Project management with Github Issues.
Software projects might be different from other types of projects in terms of visibility, complexity, conformity, and flexibility as Fred Brooks points out; but one thing in common with all projects is change. Essentially, project management is change management and this is what project management tools help us with. Tools like Trello, ClickUp, Jira are built to enable us best plan and track our work — herein, you’ll learn to do the same with Github Issues.
But first, why Github Issues?
Given that Github is a leading software development platform, most project management tools support integration with it as a way to bridge management and development teams. However, the underlying problem still remains: this is not where the code is and developers have to leave the platform to update their work item status on these project management tools. In addition, automation on these is not as easy and the pricing of these tools is maybe high.
What are Github Issues.
Github Issues is a collection of Github products that include labels and milestones, issues, project boards, and projects(beta). All these products can be used together to easily plan and track your progress on your software project. The scope of this article will be limited to issues and Github project boards and that’s what will be covered in the tutorial section.
Github project boards
Project boards on GitHub help you organize and prioritize your work. You can create project boards for specific feature work, comprehensive roadmaps, or even release checklists. With project boards, you have the flexibility to create customized workflows that suit your needs.
Depending on your needs, you can either create repository, user-owned, or organization-wide project boards all with different scope. A card on a project board represents either an issue, a pull request or a note. These cards contain metadata about the issue or pull request the like labels, assignee(s), the status, and who opened it. Github project boards also provides you with templates to create a new board some of which come with built in automation. They include basic kanban, automated kanban, automated kanban with review, and bug triage. Now, let’s see how this works.
Step 1: Create the project board.First, create a repository project board from the Automated Kanban template under the project template drop-down. I’ll call my board User App.
You can rename the To do Column to Product Backlog and add a column called Sprint Backlog with the To do preset, and click the Reopened checkbox under Move issues here when… and move it after the Product Backlog column.
Step 3: Assign issues.
Now that we have a good understanding of what we plan to do, we shall start embarking on the issues.
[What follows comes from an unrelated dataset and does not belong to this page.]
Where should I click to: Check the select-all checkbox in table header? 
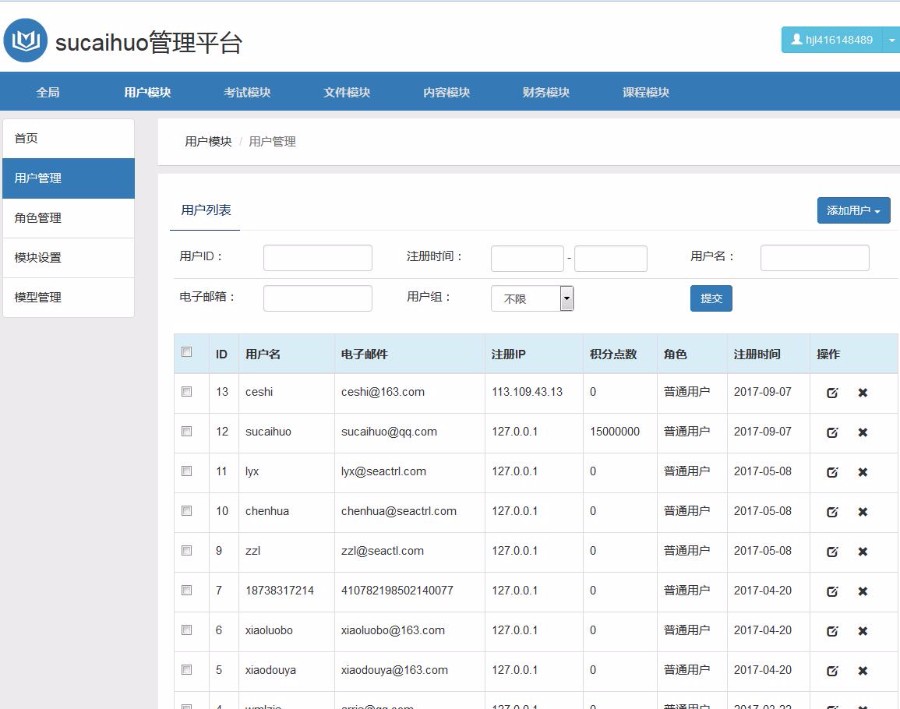point(185,353)
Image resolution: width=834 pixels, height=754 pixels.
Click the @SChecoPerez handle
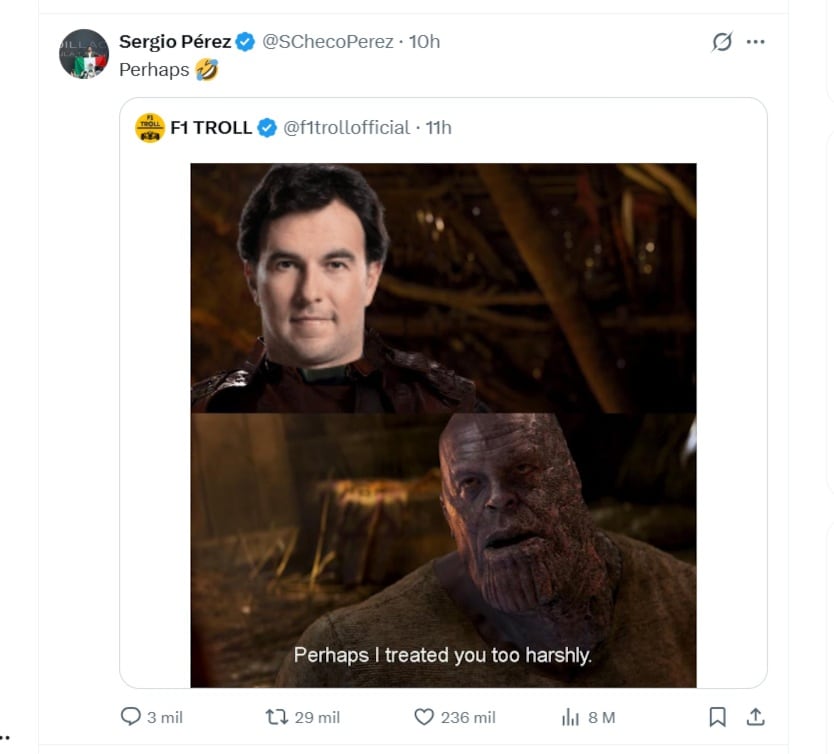tap(327, 41)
So say, for the first sprint we are working on Signup with email and Login with email and password. We shall move these cards to the Sprint Backlog column and assign each issue to an individual.
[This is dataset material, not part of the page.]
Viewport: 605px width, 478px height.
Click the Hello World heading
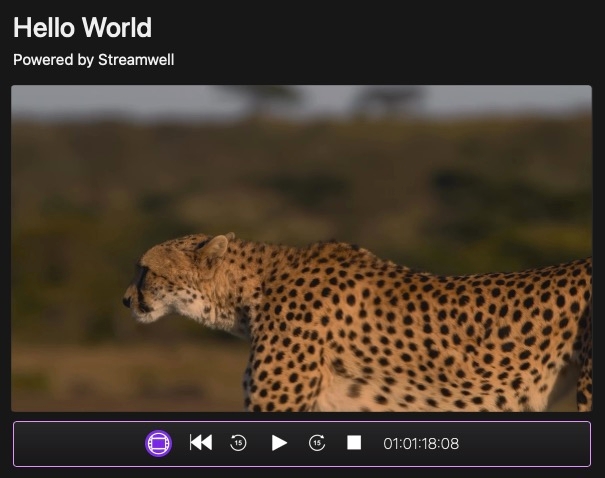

Step 4: Update In Progress column automation.
We will now update automation for the In Progress column move pull requests here when newly added, reopened, and pending approval by reviewer. This will enable us know what tasks are currently being worked upon.
Moment of truth With the above setup complete, we are now good to go. When an assignee opens a PR(Pull Request) and links it to the assigned issue, we shall see a new card under the In Progress column that corresponds to the PR, and when the PR is merged, both cards (for the PR and the linked issue) will automatically be moved to the Done column.
Github Project Board: https://github.com/123MwanjeMike/user-app/projects/1
This is only the tip of the iceberg that can be done with Github Issues and with good mastery of the Github project management products, you are spoilt for choice.
One only challenge I’ve found with Github Issues is that clients and management may have little or totally no knowledge of how to use these products. In such cases, you want to rethink the solution to get a workaround.